The conflicts, like those in the Middle East, are very complicated and very old. I heard a reporter say, “There is a Sudanese saying, ‘This is complicated but that’s alright.’” Only nothing is alright because the African Sudanese are being purposefully, intentionally, systematically irradicated by their government. The conflict may be old, but the genocide is only 18 months in the making. Already 70,000 are dead and up to 1.5 million displaced. The U.S. government is not intervening.
Why?
Sudan is an oil rich country. The Sudanese government is Muslim. We cannot afford, either fiscally or relationally, to go into another oil rich Muslim country. So while 10,000 people die every day we tell the African Union to send in peacekeepers to “monitor” the violence. (They cannot stop the violence or even intervene, only “moinitor” it.) The AU can send only 1/50 of the number of troops that would be needed to prevent further genocide.

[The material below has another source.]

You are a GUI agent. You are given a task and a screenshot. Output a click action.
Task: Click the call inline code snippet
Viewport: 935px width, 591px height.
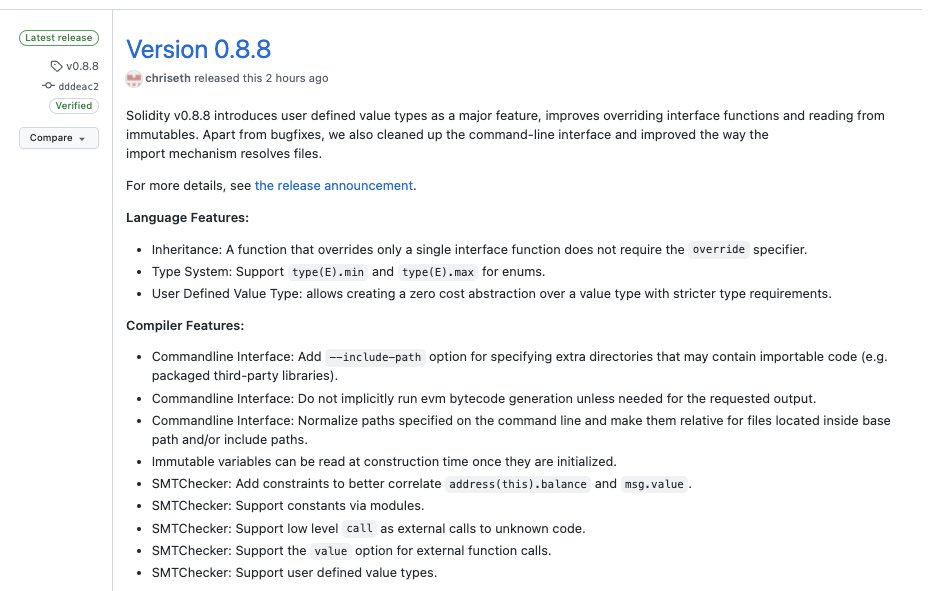coord(359,528)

It’s like watching people be marched into gas chambers.
My heart is broken, because now, today with the morning news, I have no hope of a “quick” resolution to our war in Iraq. And I know that all our military might and resource will be thrown that direction for at least four more years. Just as I know that the African Sudanese have not been able to plant their crops. Just as I know this means that there will be no food for at least another year. (Something that quick intervention by the U.S. or the U.N. might have prevented.) Then again, with the government troops surrounding their camps, there may be no need of food for these people in a year’s time. They may all be dead.
How does one live in a world with these realities?
I light three candles in front of the memorial we built for Sudan. One is for the aggressors in the North. One is for the victims in the South. One is for the governments of our world. I whisper prayers. I hope for change.
But change does not come, and the candles burn out. Only prayer remains, and as many die today of hunger and thirst and filth, I wonder how prayer assists, how prayer mends, how prayer makes change. I have heard people say, that prayer changes the heart of the pray-er, and I’ve known that to be true. But if it only makes change in me, is that really enough? What will that matter to the young dark-skinned boys dying in Sudan…or to the black teenage soldiers recruited in a down-and-out strip mall and now patrolling in SUV’s lined with plywood and sandbags instead of armored plates…or to a generation of brown skinned Iraqi youth looking at a decade of sanctions and two year’s of war?
The mind goes to dark places. It is not a good day to be alone.


Well, for one thing, you’re not alone. Others cry out for justice with you. And there’s always that “mystic sweet communion with those whose rest is won.”
And second, Amnesty International has some great ideas to increase awareness and, of course, to write letters. Here’s a link to their site about the Darfur Day of Action that happened more than a month ago. There’s no law against organizing this on another day. Good stuff inlcuding some photos of the people.
http://snipurl.com/adhs
Thanks Jack. I know I’m not, like, alone in the cause, or anything. (Wouldn’t that be a self centered attitude! Yikes!) But I’ve been literally alone today. Even my kids are gone. Which is normally a welcomed break…it lets me get work done (I work from home.) But you know, it’s just one of those days where you need a watercooler!
But I called Jen and she made me feel less bottled up. www.jenlemen.com.
R
Peace…
Some of my friends here in Harrisburg, PA are “lost boys of Sudan”… some of the six year old orphan boys brought here over the last decade. They recently showed a graphic movie depicting the atrocities in the Sudan. I say screw the cost “fiscally or relationally”… any entity that has an issue with the US stopping such heinous violence with the requisite violence would be defending the indefensible (there is no excuse for genocide or turning a blind eye to it). Predators cannot be stopped by negotiation or wishing them peace. Why do we arm our police and imbue them with the authority to use deadly force, but have such heart burn with using deadly force in such a clear case of genocide?